You know Abbott Thayer, the artist who is known for his work on camouflage?! He was evidently very charismatic, but perhaps a little...well...eccentric. Enjoy reading Cecilia Beaux' account of her encounter with him.
Abbott Thayer's words were passed on to me by his pupils, who often never guessed the value to me of their gift, and when we finally met, he had no idea of having assisted me. I shall always regret, however, that I did not hear him in class, for his utterance, by word, was a fine and subtle in its simplicity as was his compelling personality.I visited the Thayers at Dublin, and was admitted to the untrammelled, and so diverse, particularity of their living. Mrs. Thayer, who was the most cheerful of invalids, lived, slept, and cooked her own breakfast, in a piano-box on the edge of the woods. Mr. Thayer and Gladys, the only members of the family at home, at bedtime disappeared, each with a lantern, down the narrowest of paths to their forest retreats.
I occupied the house alone. John, or William, the only servitor, lived in his own house down the hill. All doors and windows were open, of course. By day, the house was full of visitors; Mr. Thayer was not working at the moment, but understanding between us was complete and immediate, and although we walked off upon the mountain-side, words were little needed. Once we were followed by two ladies, and AT's efforts at flight were touching. He showed me some of his investigations in the field of the concealing power of their brilliant coloring, in birds; and the essential importance of his stripes, black and white, for the safety of the zebra, while drinking.I was obliged to leave at an early morning hour, and Mr. Thayer cooked my breakfast, calling up to know if I liked my egg hard or soft.
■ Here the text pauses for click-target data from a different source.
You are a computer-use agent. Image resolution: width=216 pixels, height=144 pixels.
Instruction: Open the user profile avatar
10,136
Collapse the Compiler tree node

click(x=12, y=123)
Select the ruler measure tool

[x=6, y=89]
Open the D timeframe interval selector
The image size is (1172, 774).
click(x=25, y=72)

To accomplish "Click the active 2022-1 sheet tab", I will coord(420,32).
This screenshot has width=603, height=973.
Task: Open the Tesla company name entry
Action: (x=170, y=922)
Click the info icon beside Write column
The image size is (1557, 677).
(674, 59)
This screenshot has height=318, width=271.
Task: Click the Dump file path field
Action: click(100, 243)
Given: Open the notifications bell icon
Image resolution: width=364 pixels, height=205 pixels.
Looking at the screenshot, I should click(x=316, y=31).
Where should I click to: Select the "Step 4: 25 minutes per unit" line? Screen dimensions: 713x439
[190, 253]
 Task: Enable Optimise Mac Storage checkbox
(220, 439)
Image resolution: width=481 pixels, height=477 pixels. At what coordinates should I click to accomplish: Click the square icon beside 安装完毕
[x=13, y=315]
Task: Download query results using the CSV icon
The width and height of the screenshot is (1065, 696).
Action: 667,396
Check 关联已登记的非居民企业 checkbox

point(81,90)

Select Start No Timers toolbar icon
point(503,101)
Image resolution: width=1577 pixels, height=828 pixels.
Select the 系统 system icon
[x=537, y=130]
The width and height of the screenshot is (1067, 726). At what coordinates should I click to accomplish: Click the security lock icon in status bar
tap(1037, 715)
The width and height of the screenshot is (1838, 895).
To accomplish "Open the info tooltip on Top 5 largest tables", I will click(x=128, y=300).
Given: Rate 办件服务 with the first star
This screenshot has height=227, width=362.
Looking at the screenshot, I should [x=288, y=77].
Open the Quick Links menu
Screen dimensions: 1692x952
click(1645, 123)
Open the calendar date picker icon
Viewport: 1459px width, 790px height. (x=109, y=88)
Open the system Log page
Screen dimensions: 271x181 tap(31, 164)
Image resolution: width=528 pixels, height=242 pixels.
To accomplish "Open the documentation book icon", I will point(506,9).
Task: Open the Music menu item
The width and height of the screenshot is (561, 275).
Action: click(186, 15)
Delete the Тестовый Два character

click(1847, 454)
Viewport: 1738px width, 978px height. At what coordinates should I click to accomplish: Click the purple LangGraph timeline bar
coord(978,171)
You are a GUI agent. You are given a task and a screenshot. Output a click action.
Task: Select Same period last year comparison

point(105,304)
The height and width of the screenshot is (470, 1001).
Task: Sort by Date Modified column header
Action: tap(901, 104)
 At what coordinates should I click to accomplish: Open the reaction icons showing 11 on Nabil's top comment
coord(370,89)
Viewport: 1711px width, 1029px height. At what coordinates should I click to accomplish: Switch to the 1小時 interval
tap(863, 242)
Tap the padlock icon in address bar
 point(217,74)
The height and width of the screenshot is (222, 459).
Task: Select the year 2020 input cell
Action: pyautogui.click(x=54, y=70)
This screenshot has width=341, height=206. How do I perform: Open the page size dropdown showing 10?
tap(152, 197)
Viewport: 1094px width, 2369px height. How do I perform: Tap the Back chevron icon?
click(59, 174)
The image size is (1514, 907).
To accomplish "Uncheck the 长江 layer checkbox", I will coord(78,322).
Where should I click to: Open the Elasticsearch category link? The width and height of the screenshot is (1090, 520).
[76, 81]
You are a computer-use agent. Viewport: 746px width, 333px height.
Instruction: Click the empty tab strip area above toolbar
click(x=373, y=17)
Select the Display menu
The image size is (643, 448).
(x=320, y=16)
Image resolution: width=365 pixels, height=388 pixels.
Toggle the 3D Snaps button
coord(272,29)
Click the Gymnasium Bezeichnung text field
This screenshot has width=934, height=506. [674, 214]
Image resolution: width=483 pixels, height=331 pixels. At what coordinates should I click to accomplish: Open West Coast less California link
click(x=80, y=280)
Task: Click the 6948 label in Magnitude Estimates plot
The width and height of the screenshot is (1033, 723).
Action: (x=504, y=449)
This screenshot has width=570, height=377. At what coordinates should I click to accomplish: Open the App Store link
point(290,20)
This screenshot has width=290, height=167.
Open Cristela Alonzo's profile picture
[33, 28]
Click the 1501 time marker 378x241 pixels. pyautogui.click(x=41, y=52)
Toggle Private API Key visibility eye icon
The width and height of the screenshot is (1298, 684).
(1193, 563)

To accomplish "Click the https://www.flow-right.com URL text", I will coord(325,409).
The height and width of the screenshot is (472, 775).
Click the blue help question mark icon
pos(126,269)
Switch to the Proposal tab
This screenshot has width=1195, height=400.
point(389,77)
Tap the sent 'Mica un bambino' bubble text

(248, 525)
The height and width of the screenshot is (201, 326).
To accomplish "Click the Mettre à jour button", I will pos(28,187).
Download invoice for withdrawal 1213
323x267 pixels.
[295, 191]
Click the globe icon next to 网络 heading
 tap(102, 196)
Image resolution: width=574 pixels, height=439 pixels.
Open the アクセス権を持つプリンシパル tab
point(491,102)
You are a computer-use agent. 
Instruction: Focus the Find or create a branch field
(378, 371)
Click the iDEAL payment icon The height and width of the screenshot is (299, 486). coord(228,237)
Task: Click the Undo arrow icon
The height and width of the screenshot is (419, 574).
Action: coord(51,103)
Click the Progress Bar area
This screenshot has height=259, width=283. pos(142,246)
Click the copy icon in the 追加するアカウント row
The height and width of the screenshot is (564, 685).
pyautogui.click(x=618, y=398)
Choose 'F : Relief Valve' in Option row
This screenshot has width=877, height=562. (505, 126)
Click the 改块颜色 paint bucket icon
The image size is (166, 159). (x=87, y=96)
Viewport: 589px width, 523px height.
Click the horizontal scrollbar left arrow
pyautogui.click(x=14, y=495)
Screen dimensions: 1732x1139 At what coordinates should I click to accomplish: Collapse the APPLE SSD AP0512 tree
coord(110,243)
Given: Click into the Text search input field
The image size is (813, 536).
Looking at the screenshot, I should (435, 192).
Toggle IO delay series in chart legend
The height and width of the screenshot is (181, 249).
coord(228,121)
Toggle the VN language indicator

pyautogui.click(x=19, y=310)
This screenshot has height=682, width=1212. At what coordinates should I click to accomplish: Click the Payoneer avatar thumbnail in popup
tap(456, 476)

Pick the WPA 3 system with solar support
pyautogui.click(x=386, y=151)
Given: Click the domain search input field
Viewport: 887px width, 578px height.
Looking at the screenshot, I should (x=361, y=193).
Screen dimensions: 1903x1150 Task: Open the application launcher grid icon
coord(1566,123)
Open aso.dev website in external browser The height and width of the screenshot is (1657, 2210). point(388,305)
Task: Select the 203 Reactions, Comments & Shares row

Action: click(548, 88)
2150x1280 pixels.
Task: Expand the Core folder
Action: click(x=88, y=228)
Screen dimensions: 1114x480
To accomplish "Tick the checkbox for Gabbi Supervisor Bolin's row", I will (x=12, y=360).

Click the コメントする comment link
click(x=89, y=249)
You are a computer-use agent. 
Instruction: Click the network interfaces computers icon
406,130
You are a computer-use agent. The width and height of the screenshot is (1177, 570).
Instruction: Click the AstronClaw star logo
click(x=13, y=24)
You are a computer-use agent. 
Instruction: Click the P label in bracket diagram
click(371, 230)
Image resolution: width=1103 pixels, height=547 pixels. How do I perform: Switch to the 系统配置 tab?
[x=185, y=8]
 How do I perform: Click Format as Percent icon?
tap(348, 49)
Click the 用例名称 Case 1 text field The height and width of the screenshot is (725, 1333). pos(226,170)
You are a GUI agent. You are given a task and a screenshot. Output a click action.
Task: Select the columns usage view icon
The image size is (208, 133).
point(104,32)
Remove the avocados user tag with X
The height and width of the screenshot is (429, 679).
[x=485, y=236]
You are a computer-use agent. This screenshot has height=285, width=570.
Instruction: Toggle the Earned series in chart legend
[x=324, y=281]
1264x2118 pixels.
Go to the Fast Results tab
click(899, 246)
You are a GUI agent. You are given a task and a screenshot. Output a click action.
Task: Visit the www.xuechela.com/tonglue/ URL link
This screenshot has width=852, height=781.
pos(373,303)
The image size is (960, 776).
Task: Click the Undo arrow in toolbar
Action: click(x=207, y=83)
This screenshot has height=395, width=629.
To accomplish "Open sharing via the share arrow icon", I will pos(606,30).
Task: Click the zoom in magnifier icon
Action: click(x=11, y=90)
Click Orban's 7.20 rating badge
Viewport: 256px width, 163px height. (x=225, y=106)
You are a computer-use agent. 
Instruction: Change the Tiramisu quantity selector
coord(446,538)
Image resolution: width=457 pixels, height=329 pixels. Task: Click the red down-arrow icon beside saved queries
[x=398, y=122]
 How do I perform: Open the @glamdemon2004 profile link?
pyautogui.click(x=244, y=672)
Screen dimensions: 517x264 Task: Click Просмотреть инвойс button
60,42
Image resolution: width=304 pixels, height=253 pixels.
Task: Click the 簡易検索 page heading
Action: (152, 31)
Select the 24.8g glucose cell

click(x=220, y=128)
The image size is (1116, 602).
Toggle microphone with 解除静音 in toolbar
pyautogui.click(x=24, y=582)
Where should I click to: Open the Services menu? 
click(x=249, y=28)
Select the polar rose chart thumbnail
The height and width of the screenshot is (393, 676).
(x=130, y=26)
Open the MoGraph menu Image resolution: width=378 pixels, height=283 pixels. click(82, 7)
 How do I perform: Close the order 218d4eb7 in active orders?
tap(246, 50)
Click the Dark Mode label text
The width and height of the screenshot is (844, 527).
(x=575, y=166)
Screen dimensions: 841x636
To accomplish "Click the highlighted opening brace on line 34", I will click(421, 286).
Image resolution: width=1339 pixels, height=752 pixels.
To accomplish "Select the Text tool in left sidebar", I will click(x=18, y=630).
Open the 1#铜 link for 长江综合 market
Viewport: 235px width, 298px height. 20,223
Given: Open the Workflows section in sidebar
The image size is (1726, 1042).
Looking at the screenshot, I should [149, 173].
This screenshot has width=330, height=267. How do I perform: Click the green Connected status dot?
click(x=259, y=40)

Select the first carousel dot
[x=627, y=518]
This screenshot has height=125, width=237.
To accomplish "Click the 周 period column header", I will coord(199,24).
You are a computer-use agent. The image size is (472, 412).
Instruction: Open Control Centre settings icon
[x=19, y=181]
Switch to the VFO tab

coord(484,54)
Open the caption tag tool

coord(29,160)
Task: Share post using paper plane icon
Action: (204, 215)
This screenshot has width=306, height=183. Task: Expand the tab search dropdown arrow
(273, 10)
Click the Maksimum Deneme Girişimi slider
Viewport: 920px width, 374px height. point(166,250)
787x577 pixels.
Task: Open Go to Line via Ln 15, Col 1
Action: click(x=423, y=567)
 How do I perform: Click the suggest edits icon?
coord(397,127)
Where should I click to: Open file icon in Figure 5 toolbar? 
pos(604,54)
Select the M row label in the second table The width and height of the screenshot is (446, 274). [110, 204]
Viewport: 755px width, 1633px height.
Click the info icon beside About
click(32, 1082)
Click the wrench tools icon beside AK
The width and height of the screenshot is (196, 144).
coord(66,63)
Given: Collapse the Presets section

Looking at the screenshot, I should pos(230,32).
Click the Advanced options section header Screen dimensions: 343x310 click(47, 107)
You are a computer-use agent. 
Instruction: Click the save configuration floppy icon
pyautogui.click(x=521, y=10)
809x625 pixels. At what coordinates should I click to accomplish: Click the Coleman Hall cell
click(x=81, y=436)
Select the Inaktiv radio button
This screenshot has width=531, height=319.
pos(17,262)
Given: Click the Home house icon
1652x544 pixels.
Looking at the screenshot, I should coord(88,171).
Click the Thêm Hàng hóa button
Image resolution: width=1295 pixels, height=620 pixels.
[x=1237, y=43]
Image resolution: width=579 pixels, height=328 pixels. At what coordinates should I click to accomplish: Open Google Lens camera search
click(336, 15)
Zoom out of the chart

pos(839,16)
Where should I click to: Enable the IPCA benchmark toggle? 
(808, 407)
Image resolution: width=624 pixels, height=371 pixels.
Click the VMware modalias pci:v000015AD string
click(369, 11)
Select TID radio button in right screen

I longed to stay and drop off encumbering habits, but, alas, can our complicated humanity shake off one impediment without inventing another?
Abbott Thayer spent his creative years in a search which precluded his prolonged attention to other aspects of Nature, and which he found in his young daughters, Elise Pumpelly, and one or two other friends and neighbors. He was fortunate in having the material he desired so constantly near him. The remote and fundamental beauty which he found in these types alone satisfied him, was alone worthy to be sought for and expressed by him.
He saw ultimate realities of structure, of a rare equity and proportion, in the young, firm, or tender, and sometimes wistful, countenances of these subjects. The material of his painting, modeling, and the surfaces of his form were rich in quality, chiefly. He could do without what is known as color. The swan's plumage in light; the idea of light, only, on dark objects; these were sufficient for the limits of his scale, in which not one fractional passage was out of place. His hand, his tool, was sometimes heavy; he went crashing through the metier to carve a tender eyelid or cheek. How stimulating is his passage from dream to substance! How commanding his vision!"
Abbott Thayer's desire was toward monumental works. He saw his large pictures as balanced, static compositions. But his profound insight was intimate. It was a rare and synthetic type of beauty that he saw to do, but his expression of this was as intimate as his feeling toward it. He never sacrificed this to the generalization almost demanded by a monumental and strictly balanced group, and one is glad to let him have his way. How serious, how silent, how unconscious are these young creatures - unhandled Nature: yet something emanates from their human features which will be know to them later - which life will not spare them."